La Nostalgérie.

 

 

 

 

 

"Pied-Noir", une appellation incontrôlée

 

Une amie me demandait si, n'étant pas native d'Afrique du Nord, mais se considérant comme des nôtres, pouvait ou non avoir droit à l'appellation Pied-Noir.

Mais d'où vient ce terme ? Cette question a fait couler beaucoup d'encre et a donné lieu à de nombreuses interprétations, sans que le débat soit encore définitivement clos. Je ne résiste pas au plaisir de vous en livrer quelques-unes, des plus connues aux plus fantaisistes.          

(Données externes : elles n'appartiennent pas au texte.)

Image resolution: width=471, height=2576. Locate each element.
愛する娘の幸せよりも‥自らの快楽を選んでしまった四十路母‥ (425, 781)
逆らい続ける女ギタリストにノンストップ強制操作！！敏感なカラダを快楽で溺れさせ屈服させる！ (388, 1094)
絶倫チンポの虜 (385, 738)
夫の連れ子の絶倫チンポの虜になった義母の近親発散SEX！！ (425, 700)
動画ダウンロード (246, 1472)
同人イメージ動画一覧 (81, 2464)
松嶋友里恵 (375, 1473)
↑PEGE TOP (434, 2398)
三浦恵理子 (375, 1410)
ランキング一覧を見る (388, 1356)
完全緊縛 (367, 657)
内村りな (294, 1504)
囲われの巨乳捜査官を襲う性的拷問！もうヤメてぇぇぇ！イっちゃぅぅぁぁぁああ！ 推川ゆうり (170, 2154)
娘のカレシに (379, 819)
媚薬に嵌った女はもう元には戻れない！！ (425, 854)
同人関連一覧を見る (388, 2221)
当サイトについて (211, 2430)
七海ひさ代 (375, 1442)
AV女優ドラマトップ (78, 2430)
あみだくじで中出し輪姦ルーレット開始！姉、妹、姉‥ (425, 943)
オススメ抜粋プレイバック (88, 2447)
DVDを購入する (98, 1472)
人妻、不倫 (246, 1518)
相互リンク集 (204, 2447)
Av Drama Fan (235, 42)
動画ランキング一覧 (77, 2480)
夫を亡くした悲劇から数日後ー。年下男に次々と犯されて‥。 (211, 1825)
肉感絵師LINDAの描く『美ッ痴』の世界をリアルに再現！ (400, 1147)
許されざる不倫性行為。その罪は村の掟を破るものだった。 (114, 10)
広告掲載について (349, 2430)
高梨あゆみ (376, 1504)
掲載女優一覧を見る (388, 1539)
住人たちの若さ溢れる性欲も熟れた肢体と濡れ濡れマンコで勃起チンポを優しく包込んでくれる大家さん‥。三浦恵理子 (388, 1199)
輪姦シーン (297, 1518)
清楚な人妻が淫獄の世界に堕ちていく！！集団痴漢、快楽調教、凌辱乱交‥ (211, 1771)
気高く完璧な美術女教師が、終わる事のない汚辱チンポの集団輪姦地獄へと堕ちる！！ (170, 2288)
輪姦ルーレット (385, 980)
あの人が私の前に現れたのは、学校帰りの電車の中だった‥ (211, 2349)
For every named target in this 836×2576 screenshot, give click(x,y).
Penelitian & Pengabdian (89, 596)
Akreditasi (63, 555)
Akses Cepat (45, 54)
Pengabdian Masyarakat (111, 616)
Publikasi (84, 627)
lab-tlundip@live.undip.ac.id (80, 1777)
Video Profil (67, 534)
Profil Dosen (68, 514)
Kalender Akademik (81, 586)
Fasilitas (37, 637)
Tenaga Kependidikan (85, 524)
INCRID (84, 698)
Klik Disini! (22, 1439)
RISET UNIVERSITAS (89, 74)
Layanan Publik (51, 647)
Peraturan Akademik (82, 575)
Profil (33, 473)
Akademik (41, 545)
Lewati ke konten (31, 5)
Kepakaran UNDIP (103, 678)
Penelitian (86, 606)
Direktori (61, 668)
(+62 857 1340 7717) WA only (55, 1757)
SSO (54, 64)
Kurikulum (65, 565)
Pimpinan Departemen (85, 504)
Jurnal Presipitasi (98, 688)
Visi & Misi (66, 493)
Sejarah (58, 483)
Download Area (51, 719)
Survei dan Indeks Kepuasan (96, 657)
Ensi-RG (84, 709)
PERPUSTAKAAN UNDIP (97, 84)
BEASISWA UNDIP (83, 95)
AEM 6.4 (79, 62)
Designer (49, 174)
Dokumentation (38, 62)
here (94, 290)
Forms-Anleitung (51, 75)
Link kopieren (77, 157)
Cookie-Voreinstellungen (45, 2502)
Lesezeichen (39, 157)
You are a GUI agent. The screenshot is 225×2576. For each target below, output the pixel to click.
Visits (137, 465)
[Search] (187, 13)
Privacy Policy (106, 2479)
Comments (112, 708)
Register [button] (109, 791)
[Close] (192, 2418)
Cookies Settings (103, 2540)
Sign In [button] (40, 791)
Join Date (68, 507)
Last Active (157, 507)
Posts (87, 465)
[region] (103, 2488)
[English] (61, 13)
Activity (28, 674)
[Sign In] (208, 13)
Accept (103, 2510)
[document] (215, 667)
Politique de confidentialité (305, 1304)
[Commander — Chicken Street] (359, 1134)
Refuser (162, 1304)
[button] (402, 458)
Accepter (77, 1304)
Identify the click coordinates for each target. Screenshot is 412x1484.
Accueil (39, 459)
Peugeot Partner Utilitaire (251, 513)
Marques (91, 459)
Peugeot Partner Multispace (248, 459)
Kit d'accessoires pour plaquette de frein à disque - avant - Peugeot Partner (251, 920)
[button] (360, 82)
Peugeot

- Les Arabes auraient appelé ainsi les soldats français de la Conquête, à cause de la couleur de leurs chaussures.

 - Pour d'autres, ils auraient donné ce nom aux déportés, expédiés en Algérie de 1848 à 1874, qui travaillaient jusqu'à mi-cuisse dans la fange noire de la plaine de la Mitidja, surnommée " le tombeau des Roumis ".

- Les premiers colons auraient été ainsi nommés parce qu'ils écrasaient le raisin avec leurs pieds, travail que ne voulaient pas faire les Arabes, le vin et donc son élaboration étant considérés comme "H'lame" (impur).

- Ce sobriquet aurait été donné dans les ports de la Méditerranée, au temps des steamers, aux Algériens travaillant dans les soutes à charbon.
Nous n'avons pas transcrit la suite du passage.